Antigamente, apenas a vítima podia prestar queixa. Atualmente, diante da possibilidade de agressão física ou uma possível lesão corporal, qualquer um pode denunciar.
Vale ressaltar que o art. 5º da Lei Maria da Penha (Lei 11.340/2006), configura violência doméstica e familiar contra a mulher qualquer ação ou omissão motivada pelo gênero que lhe cause morte, lesão, sofrimento físico, sexual ou psicológico e dano moral ou patrimonial.
Apesar dos números ainda serem altos, é um recurso que ajuda esse público a entender os seus direitos, incluindo o acesso à justiça, saúde física e mental, dignidade, liberdade, entre outros.
Caso você esteja do lado de fora, acompanhando de alguma forma a situação, não deixe de ligar para 180. Se a sua preocupação é que o acusado saiba quem denunciou, saiba que o sigilo dos seus dados pessoais está garantido.
Falando nisso, um dado divulgado pela Secretaria de Comunicação Social da Presidência da República, informou que só no ano passado, a maioria das denúncias foram feitas pela própria vítima.
Na sequência, vizinhos, amigos e parentes tomaram a iniciativa em mais de 48 mil casos. Até mesmo, os próprios agressores entraram em contato para a Central de Atendimento à Mulher, somando 156 registros.
Em casos de emergência, que precisa de intervenção imediata, entre em contato pelo 190. Maus-tratos contra crianças e adolescentes, o Disque 100 irá auxiliar.
E, sim, a violência doméstica pode ser denunciada em qualquer delegacia. Mas a DEAM (Delegacia Especializada no Atendimento à Mulher) é o órgão mais capacitado para realizar ações de prevenção, proteção e investigação.

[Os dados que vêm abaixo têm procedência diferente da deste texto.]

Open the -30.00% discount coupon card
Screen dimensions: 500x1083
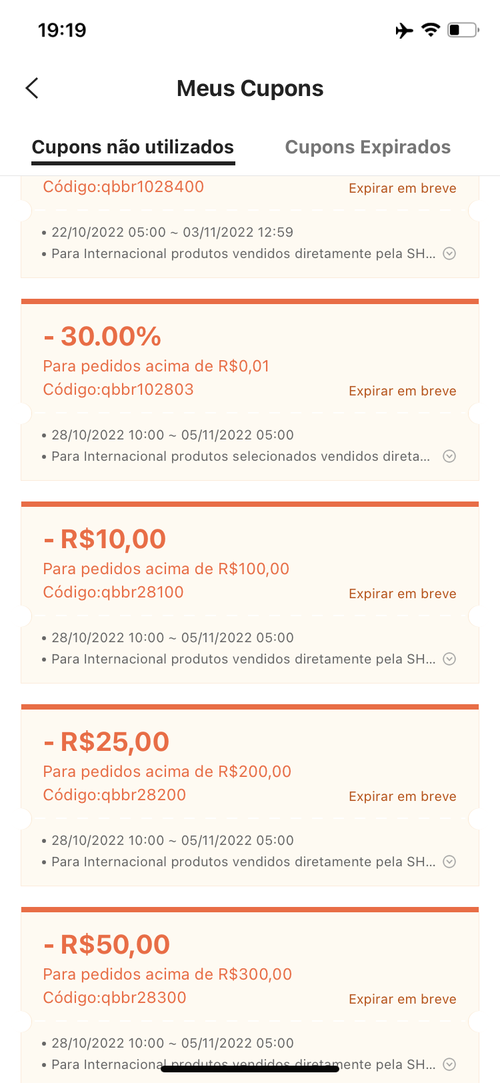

Também existem organizações da sociedade civil que oferecem acolhimento, acesso à profissionais da saúde e terapeutas, como a ONG Recomeçar, em São Paulo.
Por fim, mas não menos importante, a psicóloga Patricia Barbosa, lembra da importância de conversar com quem está enfrentando algum tipo de violência doméstica. Perguntar “como ela permite isso?”, dentre outros questionamentos, pode atrapalhar mais do que ajudar.
“Caso ela confie em você para abordar sobre esse tema, não desista dela (por mais que pareça que não tem jeito), faça visitas, seja presente. Entenda que essa pessoa se anulou, tem medo, receios. Sente culpa, acredita que de alguma forma fracassou. Conscientize a vítima a buscar proteção, entre outros direitos. Jamais, em hipótese alguma, julgue”, comenta a especialista.
Se identificou em alguma parte dessa reportagem? Não hesite em pedir ou oferecer ajuda. Lembre-se que a culpa nunca é da vítima.
Relembrando que os contatos são: 180 (Central de Atendimento à Mulher), 190 (emergências) e 100 (Disque Direitos Humanos).